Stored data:
- - - - - - -
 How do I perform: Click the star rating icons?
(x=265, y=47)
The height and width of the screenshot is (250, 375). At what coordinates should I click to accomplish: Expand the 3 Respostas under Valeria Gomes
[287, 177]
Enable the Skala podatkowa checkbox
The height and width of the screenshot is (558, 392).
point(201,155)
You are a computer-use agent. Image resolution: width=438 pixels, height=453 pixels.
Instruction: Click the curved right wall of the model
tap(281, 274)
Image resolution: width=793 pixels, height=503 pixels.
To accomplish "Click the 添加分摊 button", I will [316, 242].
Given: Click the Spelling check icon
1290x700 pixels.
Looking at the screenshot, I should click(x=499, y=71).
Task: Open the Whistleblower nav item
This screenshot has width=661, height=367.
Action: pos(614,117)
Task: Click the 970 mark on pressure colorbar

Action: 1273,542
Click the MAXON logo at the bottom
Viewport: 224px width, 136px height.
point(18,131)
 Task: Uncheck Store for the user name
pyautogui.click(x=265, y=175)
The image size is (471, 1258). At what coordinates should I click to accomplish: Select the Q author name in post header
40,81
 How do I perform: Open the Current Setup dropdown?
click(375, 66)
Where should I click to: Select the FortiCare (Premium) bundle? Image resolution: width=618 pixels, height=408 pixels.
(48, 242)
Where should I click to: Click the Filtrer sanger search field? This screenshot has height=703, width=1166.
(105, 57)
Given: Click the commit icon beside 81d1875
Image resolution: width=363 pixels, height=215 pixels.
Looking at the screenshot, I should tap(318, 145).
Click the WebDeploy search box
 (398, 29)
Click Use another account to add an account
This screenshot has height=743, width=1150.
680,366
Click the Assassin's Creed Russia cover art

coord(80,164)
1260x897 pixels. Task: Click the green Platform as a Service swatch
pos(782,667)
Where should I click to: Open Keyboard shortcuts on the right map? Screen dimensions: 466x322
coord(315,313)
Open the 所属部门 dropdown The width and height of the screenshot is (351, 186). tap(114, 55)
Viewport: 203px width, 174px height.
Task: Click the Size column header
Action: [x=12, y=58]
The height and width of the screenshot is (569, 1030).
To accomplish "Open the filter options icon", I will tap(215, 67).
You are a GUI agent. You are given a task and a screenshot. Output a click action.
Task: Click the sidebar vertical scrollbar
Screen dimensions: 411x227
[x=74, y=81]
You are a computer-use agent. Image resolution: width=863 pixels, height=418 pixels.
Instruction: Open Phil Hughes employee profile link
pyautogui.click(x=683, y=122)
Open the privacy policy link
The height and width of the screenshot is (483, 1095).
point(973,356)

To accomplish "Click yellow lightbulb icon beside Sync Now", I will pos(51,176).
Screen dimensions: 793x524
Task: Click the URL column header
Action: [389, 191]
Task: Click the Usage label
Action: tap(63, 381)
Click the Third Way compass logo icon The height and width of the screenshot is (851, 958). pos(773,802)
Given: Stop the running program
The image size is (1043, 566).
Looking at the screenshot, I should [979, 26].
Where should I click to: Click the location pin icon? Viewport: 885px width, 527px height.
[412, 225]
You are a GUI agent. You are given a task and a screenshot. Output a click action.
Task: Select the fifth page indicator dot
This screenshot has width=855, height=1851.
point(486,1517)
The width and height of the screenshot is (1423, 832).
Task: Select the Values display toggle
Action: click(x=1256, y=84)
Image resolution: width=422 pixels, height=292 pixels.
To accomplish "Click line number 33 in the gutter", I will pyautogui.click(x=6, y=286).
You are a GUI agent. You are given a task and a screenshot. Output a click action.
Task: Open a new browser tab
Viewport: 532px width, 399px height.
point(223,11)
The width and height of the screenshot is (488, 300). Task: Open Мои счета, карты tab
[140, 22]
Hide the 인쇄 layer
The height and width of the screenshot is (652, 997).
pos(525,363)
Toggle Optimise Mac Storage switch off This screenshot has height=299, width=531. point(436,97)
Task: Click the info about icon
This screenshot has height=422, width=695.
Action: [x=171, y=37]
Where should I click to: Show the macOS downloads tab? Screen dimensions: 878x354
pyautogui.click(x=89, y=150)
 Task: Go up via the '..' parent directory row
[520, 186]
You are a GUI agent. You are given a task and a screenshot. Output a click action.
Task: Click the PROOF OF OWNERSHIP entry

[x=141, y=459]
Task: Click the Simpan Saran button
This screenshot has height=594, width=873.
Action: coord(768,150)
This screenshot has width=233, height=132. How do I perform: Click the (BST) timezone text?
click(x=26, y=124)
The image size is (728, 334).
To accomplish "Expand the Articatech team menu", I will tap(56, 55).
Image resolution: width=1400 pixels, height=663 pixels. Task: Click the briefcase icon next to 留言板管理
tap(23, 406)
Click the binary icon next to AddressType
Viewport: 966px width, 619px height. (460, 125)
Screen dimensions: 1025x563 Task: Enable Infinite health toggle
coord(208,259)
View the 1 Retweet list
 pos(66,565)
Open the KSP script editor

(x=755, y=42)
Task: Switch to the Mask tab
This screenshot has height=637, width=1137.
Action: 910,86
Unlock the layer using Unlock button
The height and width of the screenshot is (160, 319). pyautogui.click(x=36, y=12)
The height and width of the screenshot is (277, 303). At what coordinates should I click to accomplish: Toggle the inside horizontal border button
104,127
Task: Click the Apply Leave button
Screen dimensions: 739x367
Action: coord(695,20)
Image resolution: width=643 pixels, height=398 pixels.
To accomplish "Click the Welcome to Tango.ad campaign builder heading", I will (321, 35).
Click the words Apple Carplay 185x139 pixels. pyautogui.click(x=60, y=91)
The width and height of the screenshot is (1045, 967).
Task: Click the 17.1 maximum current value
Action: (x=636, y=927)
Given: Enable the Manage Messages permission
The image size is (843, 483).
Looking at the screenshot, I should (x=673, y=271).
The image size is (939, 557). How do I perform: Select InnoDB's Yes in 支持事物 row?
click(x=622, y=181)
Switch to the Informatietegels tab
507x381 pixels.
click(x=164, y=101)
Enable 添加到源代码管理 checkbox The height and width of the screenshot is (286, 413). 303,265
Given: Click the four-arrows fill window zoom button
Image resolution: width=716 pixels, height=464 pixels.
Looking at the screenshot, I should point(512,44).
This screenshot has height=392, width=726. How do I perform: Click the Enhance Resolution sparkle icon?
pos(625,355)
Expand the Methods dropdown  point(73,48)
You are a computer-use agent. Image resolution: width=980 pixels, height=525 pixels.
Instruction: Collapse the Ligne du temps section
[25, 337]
- - - - - - -
→ WORK REQUEST: How many lines of these records include the word "checkbox"? Only the number should be written.

→ RESULT FOR THIS TASK: 2